January Newsletter: Talking Point
From this month's newsletter:
Each month we will focus on a particular issue as suggested by a Forensic Focus member and give other members the opportunity to discuss the matter in the forums and/or respond to the questioner directly. This month David Peterson from Forensics Explorers submitted the following:
"I would like to see some research or an article that deals with the massive storage we'll be forced to "dig" through soon as technology increases the size of common hard-drives. Hitachi recently released a 1/2 terrabyte hard-drive for use in an everyday PC. How is the computer forensics field dealing with these problems (i.e. our software taking longer and longer to look through larger and larger storage devices)? How does "dead-forensics" matter if the information is so old by the time it is found that it becomes non-pertinent? Where does network forensics fit into law enforcment investigations as pertains to CALEA & the Patriot Act? Thanks for your time."
If you would like to discuss the above in the Forensic Focus forums please do so here!
Well I'd like to start this discussion out by suggesting one known method for decreasing the amount of data it is necessary to sort through and another method which is currently being worked on.
1) Currently, there is a common method used to decrease the amount of data which needs to be searched through the use of exclusionary hash lists. What I mean by exclusionary hash lists is a list of files which are specific to a certain program or operating system and their corresponding hash values. For example if a computer has been illegally accessed and it is believed there is a root kit installed on the system, you can take a hash list of a known-good installation of whatever operating system was on the computer and compared the hash values with those of the ones of files on the system. It would then be safe to say that every file whose hash value matches up hash not been altered and would then allow the examiner to focus on only those files which appear to have been modified since the original installation.

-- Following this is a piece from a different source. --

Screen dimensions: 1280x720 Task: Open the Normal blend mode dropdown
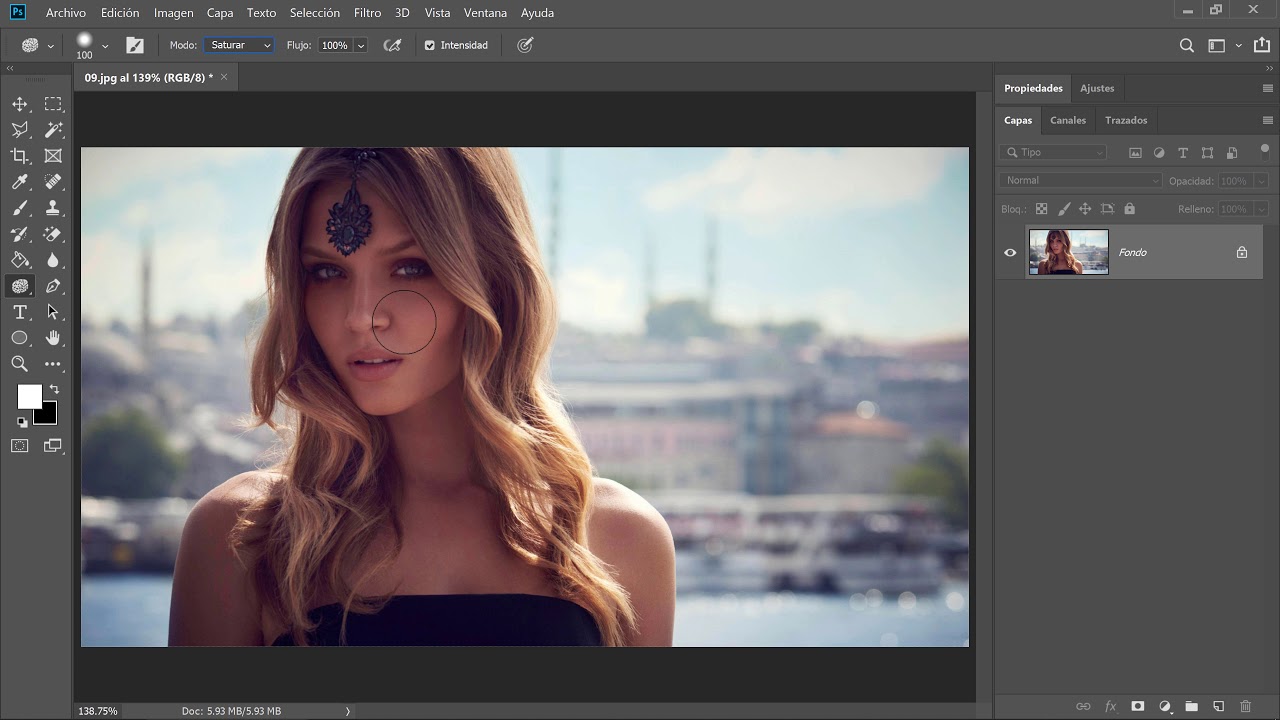click(x=1080, y=181)
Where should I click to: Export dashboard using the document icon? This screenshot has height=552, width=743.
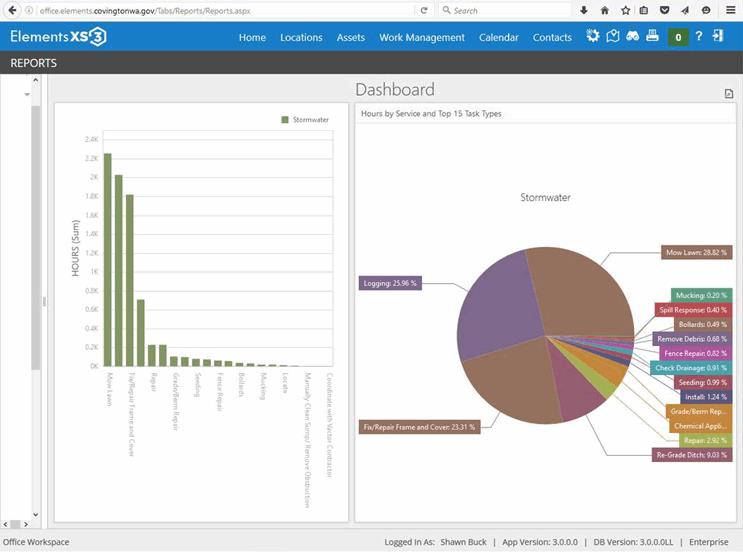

Another example of using hash lists to speed up the process of examining a computer is through the use of the FBI's Hashkeeper lists which keep hash lists of known and suspected child pornography. By using these lists, an examiner can quickly find images on the computer which have been proven to be child pornography and the corresponding cases to back-up his evidence. This example would fall more into the inclusionary use of hash lists than exclusionary, but still helps an examiner quickly identify what he is looking for.
2) Another method which is currently being isolated for use in computer forensics is a heuristic-type approach. By identifying a computer user's behavior pattern in how they use their computer, where they store personal files, when they typically access certain types of documents, etc. It will soon be possibly to use an automated process for first creating a profile of the 'user' and then utilizing that profile to help identify potential areas of importance in an investigation. Since I am not intimately familiar with this process yet, I'll simply leave it at that and allow the rest of you to comment on and build your own suppositions.
Good points, Jeff.
I was trying to recall where I'd read about the heuristic approach before and then remembered it being mentioned in Neil Barrett's "Traces of Guilt" book. Do you have any links to ongoing work at all?
Just to touch on the "massive data" issue the following news item from a couple of days ago seems relevant:
I've just posted a topic which may have some relevance to this discussion (i.e. the seraching of large amounts of data). Thought I'd mention it here.